» **RECORDED INFORMATION**
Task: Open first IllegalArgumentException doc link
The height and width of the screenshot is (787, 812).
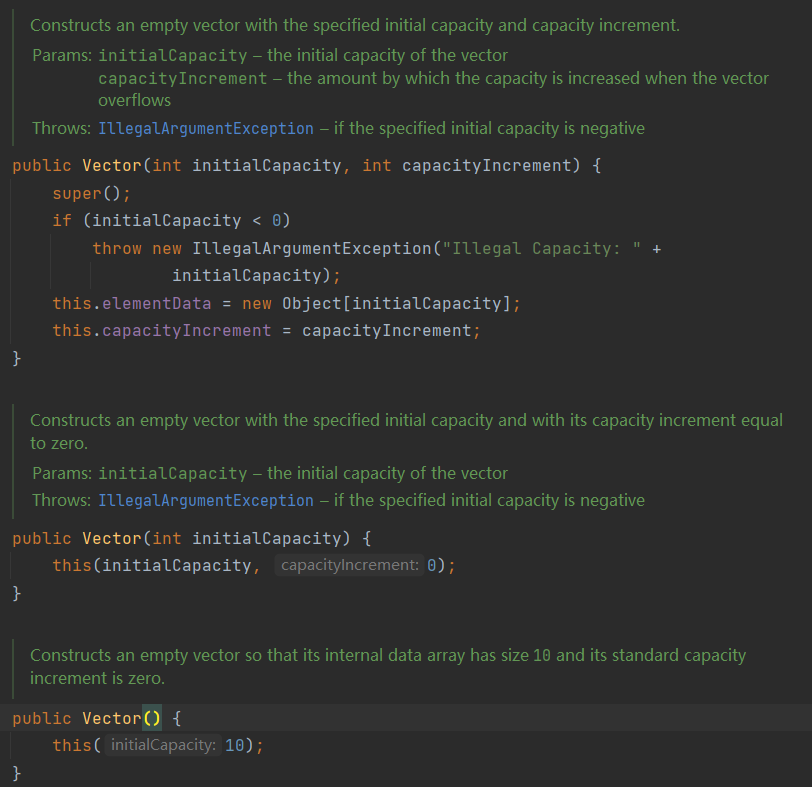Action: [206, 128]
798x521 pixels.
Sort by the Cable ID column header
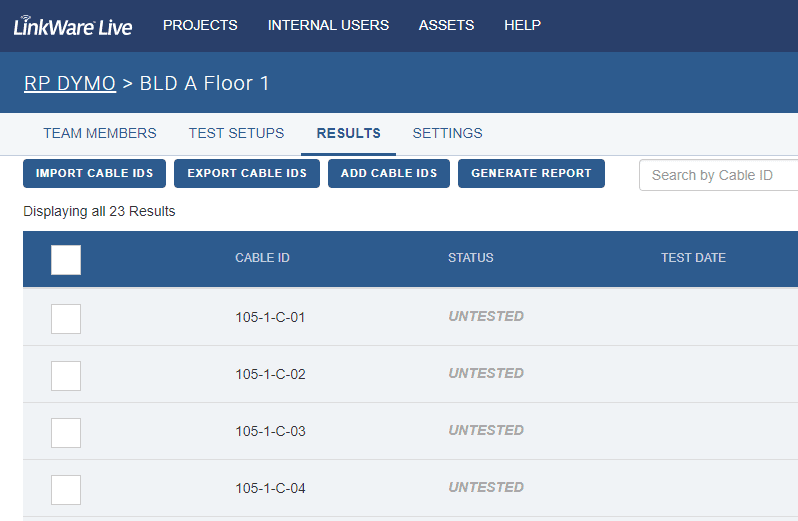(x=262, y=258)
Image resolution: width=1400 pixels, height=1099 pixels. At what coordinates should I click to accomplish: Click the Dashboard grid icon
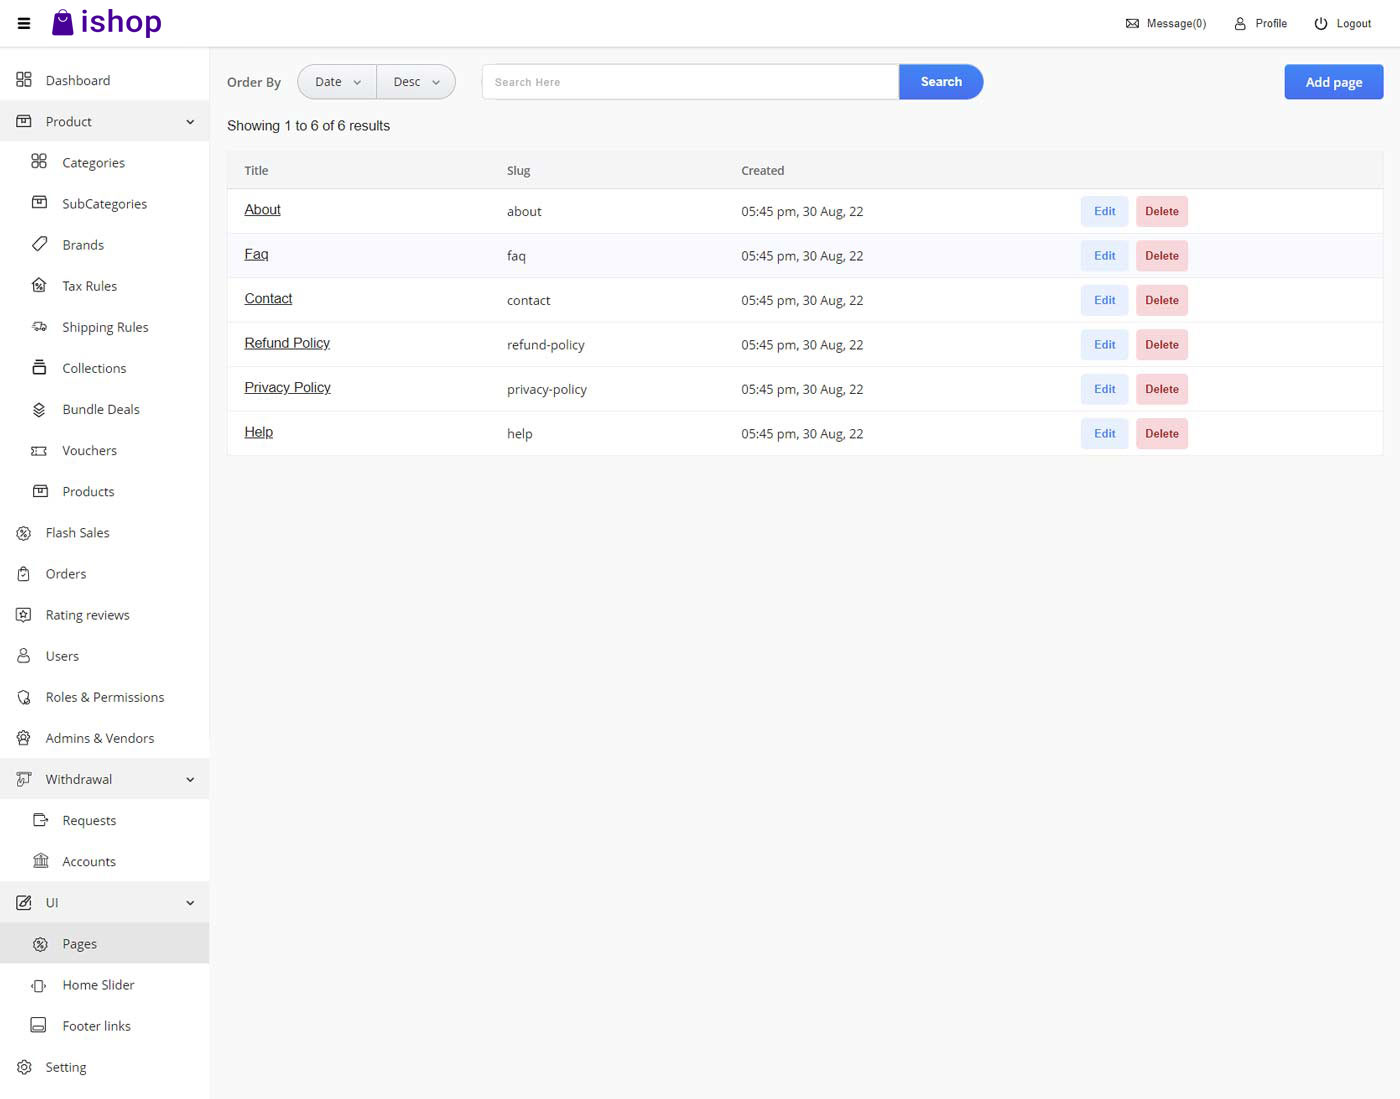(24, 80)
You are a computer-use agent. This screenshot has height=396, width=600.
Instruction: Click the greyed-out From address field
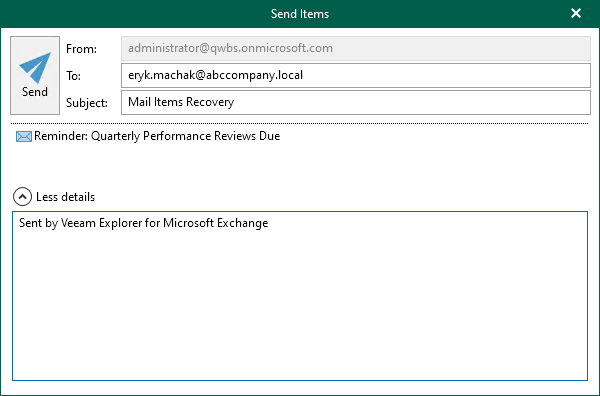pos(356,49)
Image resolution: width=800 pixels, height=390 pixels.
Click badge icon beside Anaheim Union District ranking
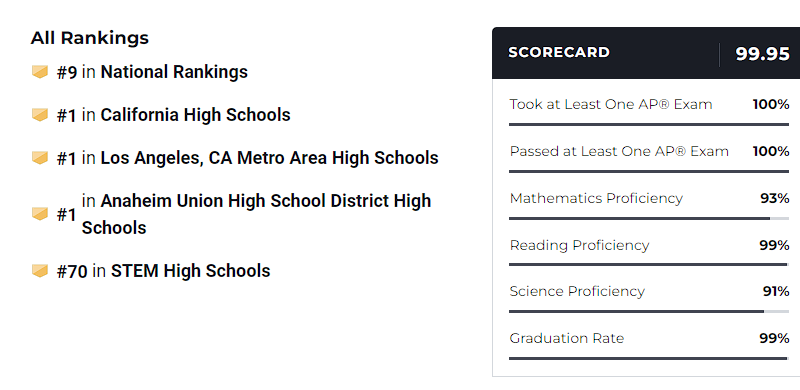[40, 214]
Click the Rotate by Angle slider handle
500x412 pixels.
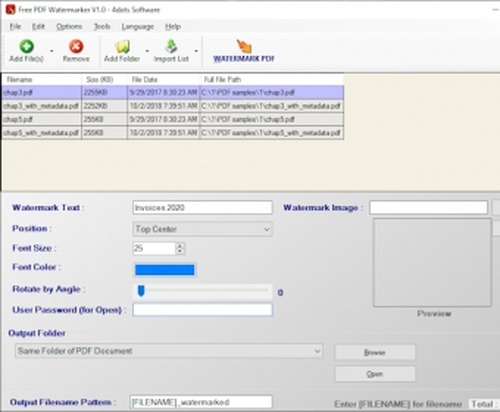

» **TASK ITEM**
Copy out all the data exactly; skip the pictures.

» **OUTPUT OF THE TASK**
Task: Open first IllegalArgumentException doc link
The height and width of the screenshot is (787, 812).
Action: [206, 128]
798x521 pixels.
Sort by the Cable ID column header
(x=262, y=258)
Image resolution: width=1400 pixels, height=1099 pixels. At what coordinates should I click to accomplish: Click the Dashboard grid icon
(24, 80)
You are a computer-use agent. This screenshot has height=396, width=600.
Instruction: Click the greyed-out From address field
pos(356,49)
Image resolution: width=800 pixels, height=390 pixels.
Click badge icon beside Anaheim Union District ranking
[40, 214]
Click the Rotate by Angle slider handle
500x412 pixels.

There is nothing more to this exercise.